::: DATASET ENTRIES :::

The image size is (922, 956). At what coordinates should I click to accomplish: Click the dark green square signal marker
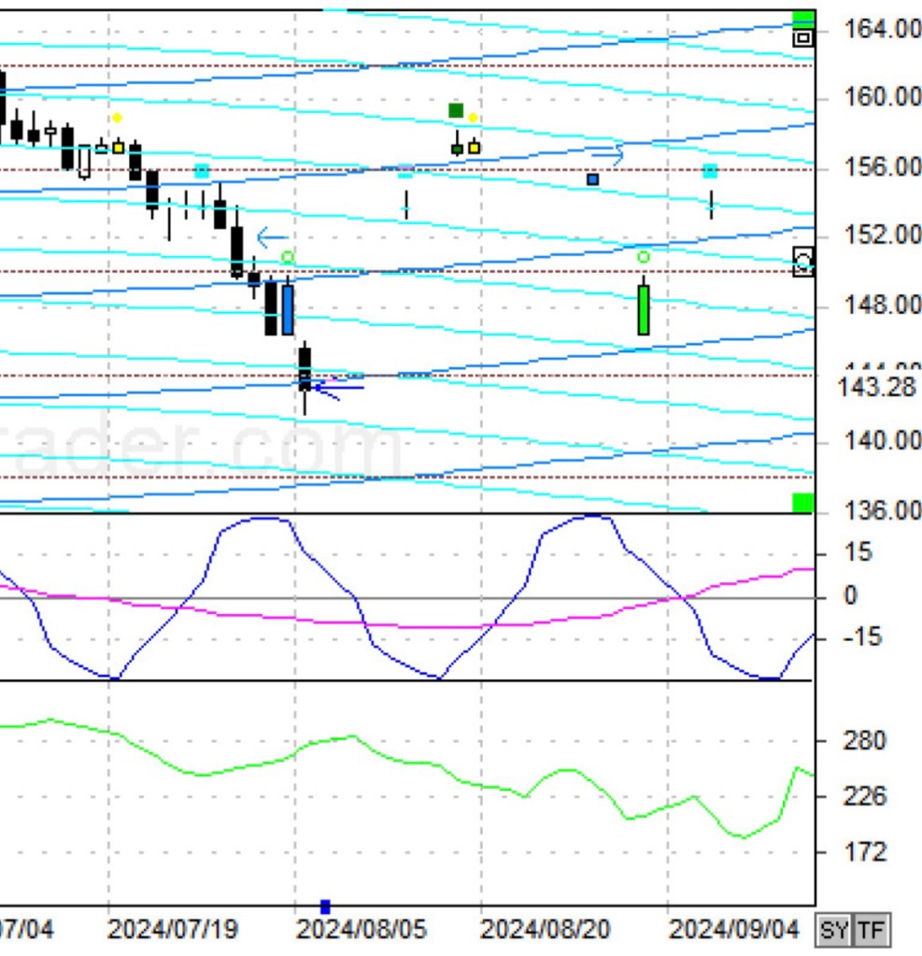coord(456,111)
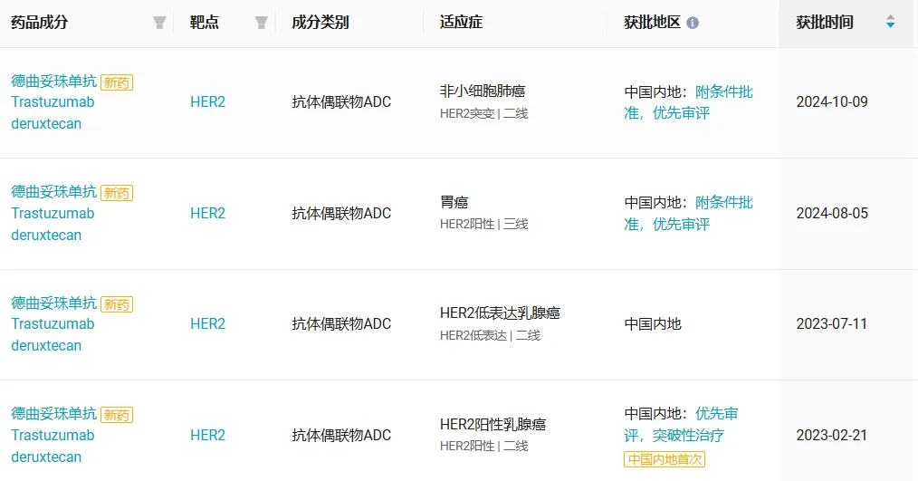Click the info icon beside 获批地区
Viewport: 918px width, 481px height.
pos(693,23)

:::
::: DATASET ENTRIES :::

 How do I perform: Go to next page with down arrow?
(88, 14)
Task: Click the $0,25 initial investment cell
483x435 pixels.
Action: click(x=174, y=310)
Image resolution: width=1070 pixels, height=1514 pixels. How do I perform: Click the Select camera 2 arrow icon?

:::
::: DATASET ENTRIES :::

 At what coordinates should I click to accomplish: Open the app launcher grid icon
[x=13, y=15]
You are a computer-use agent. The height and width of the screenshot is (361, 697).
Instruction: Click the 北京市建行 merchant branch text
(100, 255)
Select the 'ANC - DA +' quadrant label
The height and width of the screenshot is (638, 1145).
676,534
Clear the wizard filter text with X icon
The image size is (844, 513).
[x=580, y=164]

:::

→ **YOUR ASSIGNMENT**: Using the entries above, return exactly the lines from the line with "At what coordinates should I click to accomplish: Open" to the line with "Select the 'ANC - DA +' quadrant label", counting both of those lines.

→ **RESULT FOR THIS TASK**:
 At what coordinates should I click to accomplish: Open the app launcher grid icon
[x=13, y=15]
You are a computer-use agent. The height and width of the screenshot is (361, 697).
Instruction: Click the 北京市建行 merchant branch text
(100, 255)
Select the 'ANC - DA +' quadrant label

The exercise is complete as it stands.